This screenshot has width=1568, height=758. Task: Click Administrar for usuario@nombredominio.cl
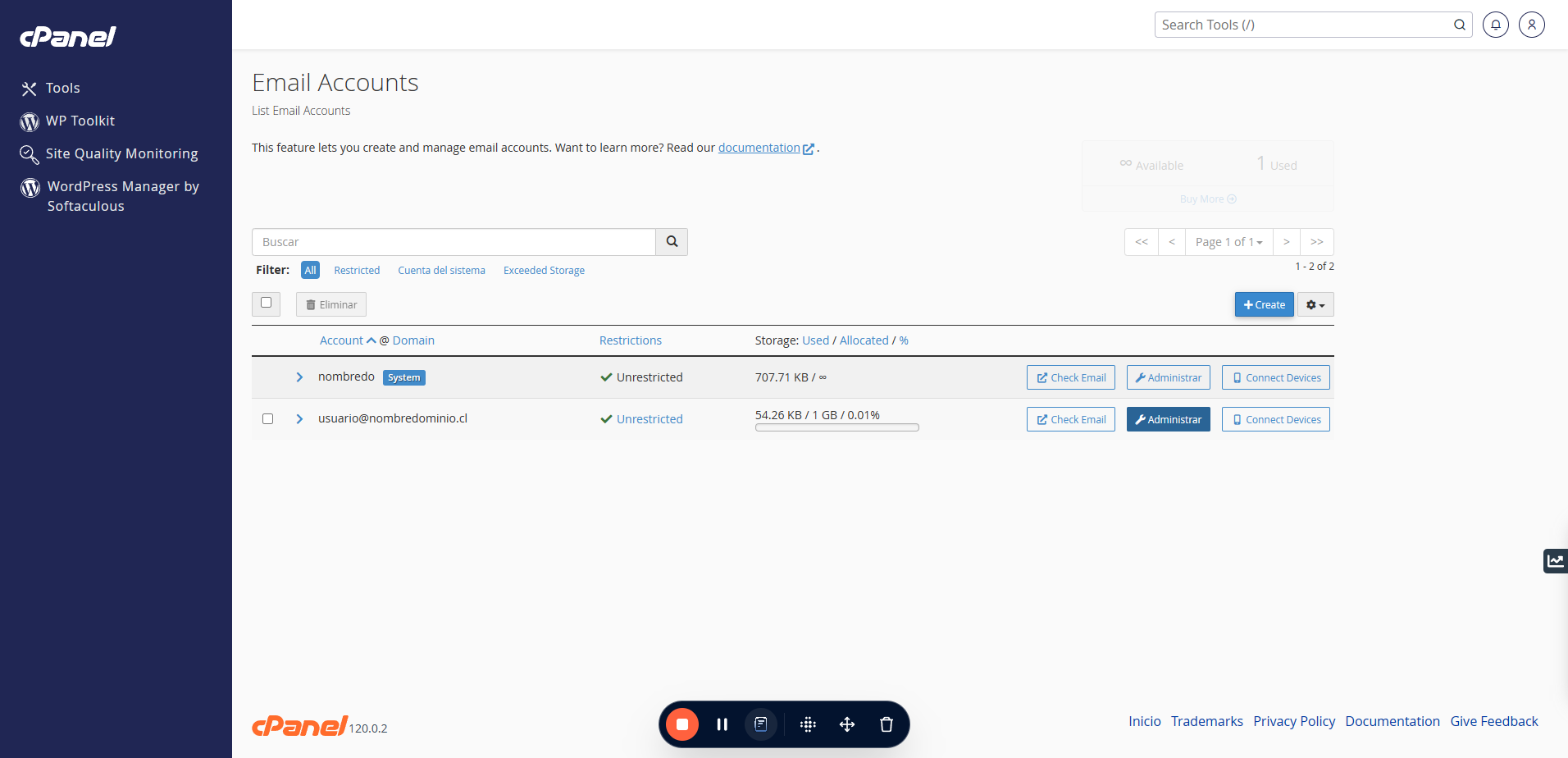(x=1168, y=419)
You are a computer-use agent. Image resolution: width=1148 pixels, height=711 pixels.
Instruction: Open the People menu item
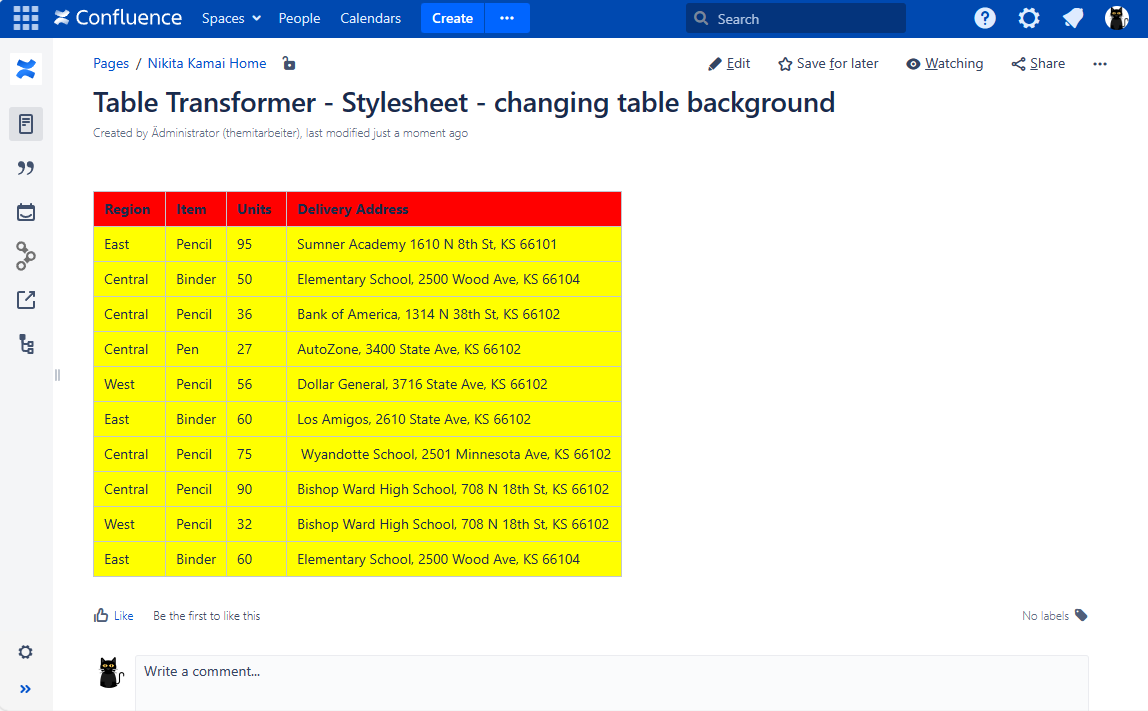pyautogui.click(x=299, y=18)
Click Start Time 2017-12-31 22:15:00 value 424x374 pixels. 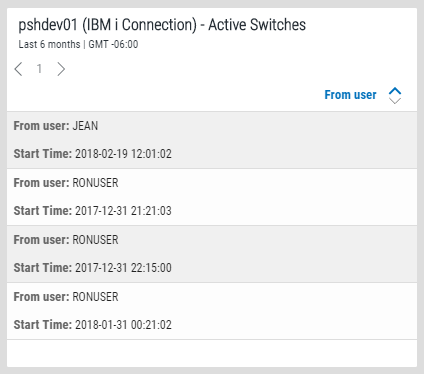tap(123, 268)
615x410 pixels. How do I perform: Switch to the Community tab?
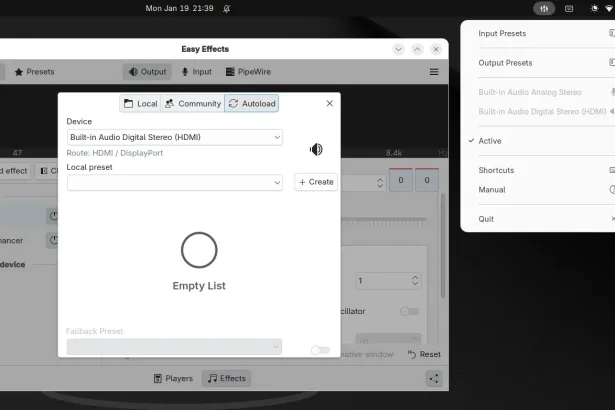pyautogui.click(x=192, y=103)
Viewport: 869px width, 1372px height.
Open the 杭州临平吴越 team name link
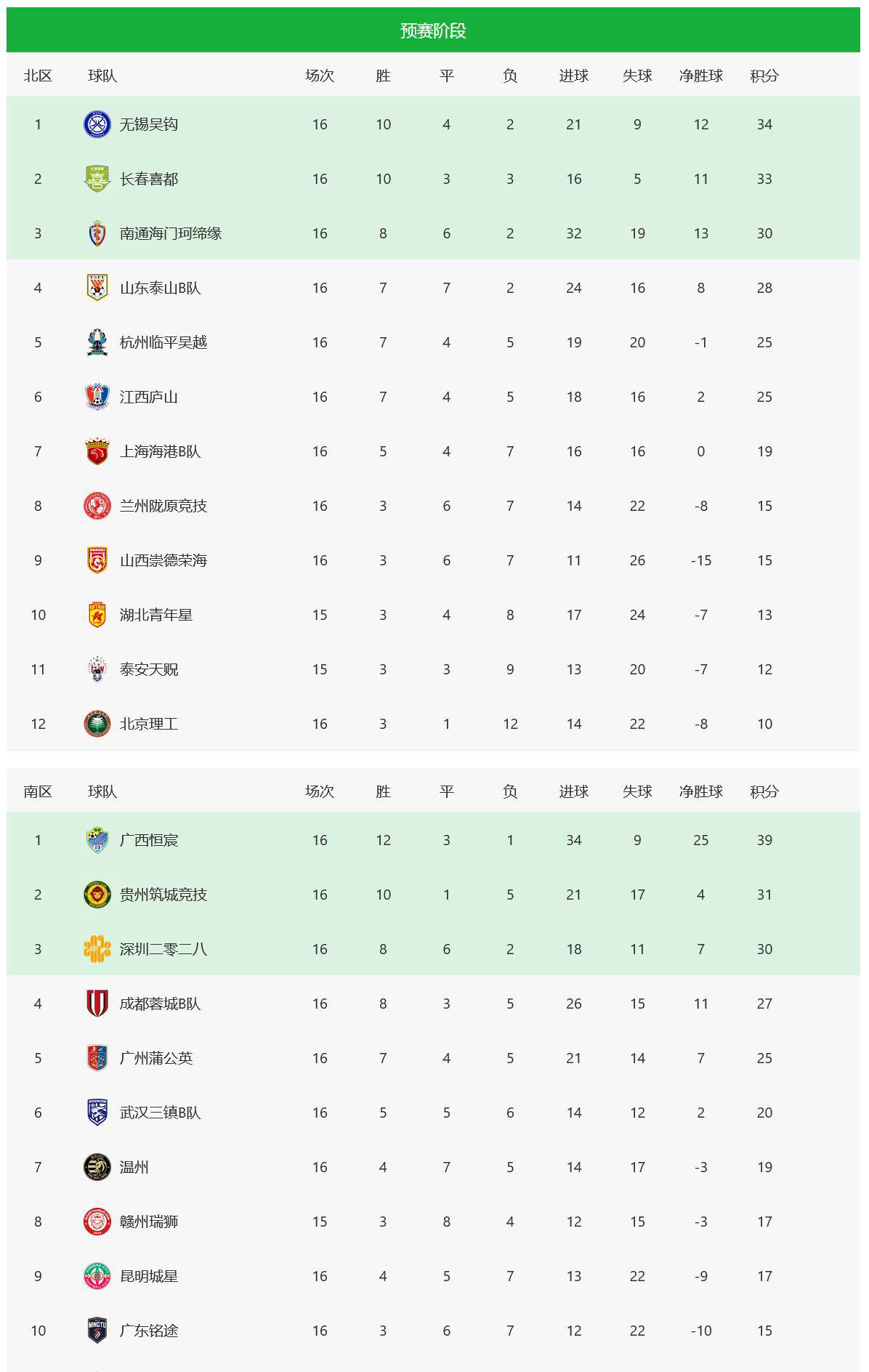163,342
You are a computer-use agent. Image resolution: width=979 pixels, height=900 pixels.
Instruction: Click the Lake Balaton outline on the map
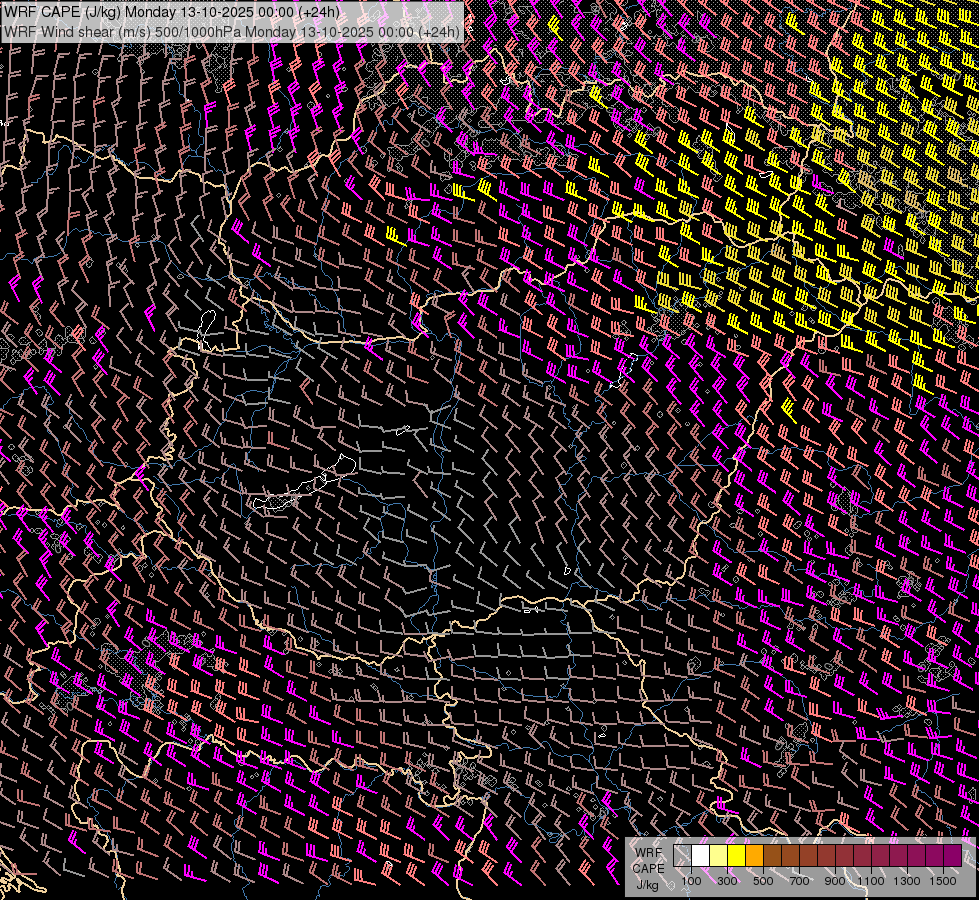305,487
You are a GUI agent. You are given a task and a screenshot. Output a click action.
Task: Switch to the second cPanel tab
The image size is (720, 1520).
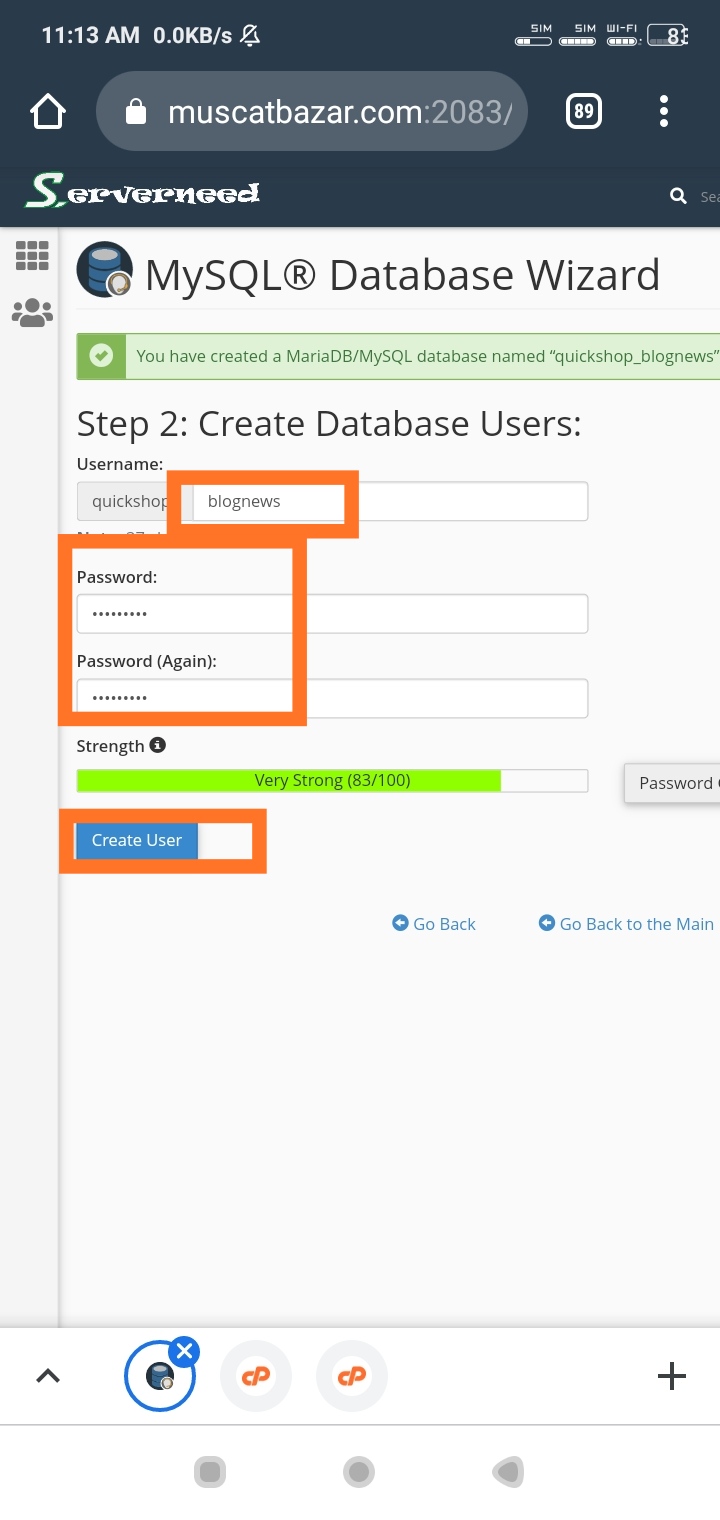(256, 1376)
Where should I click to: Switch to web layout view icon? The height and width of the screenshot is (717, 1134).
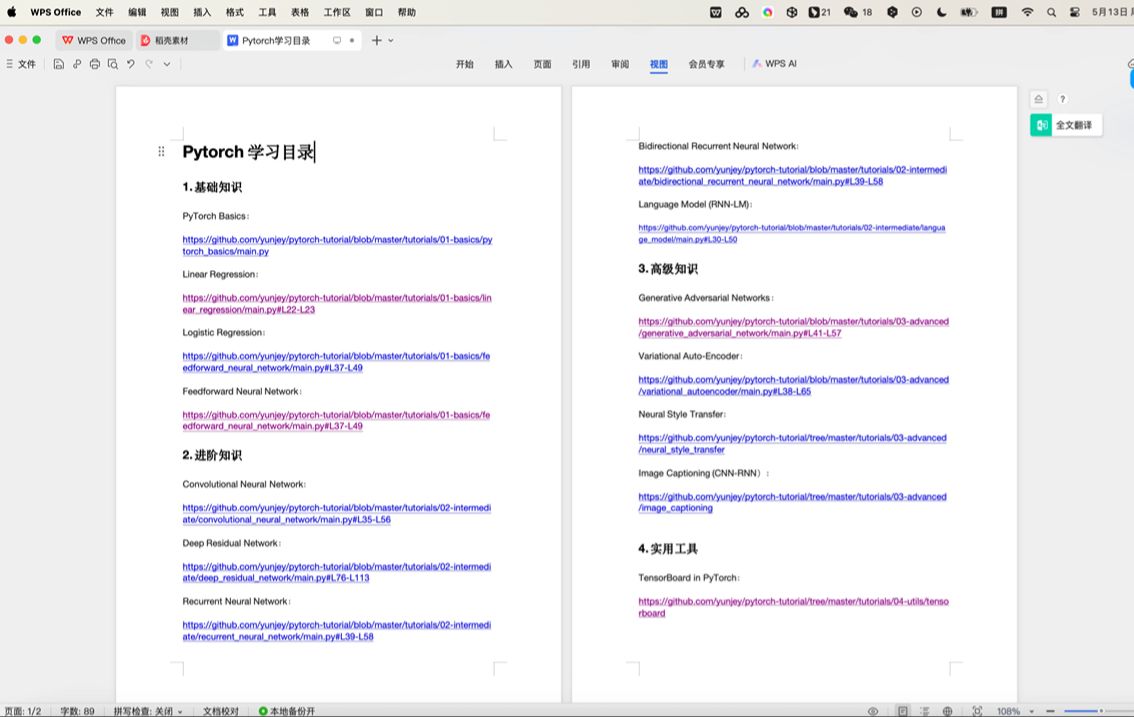point(947,711)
* * * * * * *
* _Goal of the exercise_
Find every line above that contains the word "resolution" and copy each one in full.

* _The reply_
You are a computer-use agent. Image resolution: width=1148 pixels, height=711 pixels.
You are a computer-use agent. Image resolution: width=979 pixels, height=900 pixels.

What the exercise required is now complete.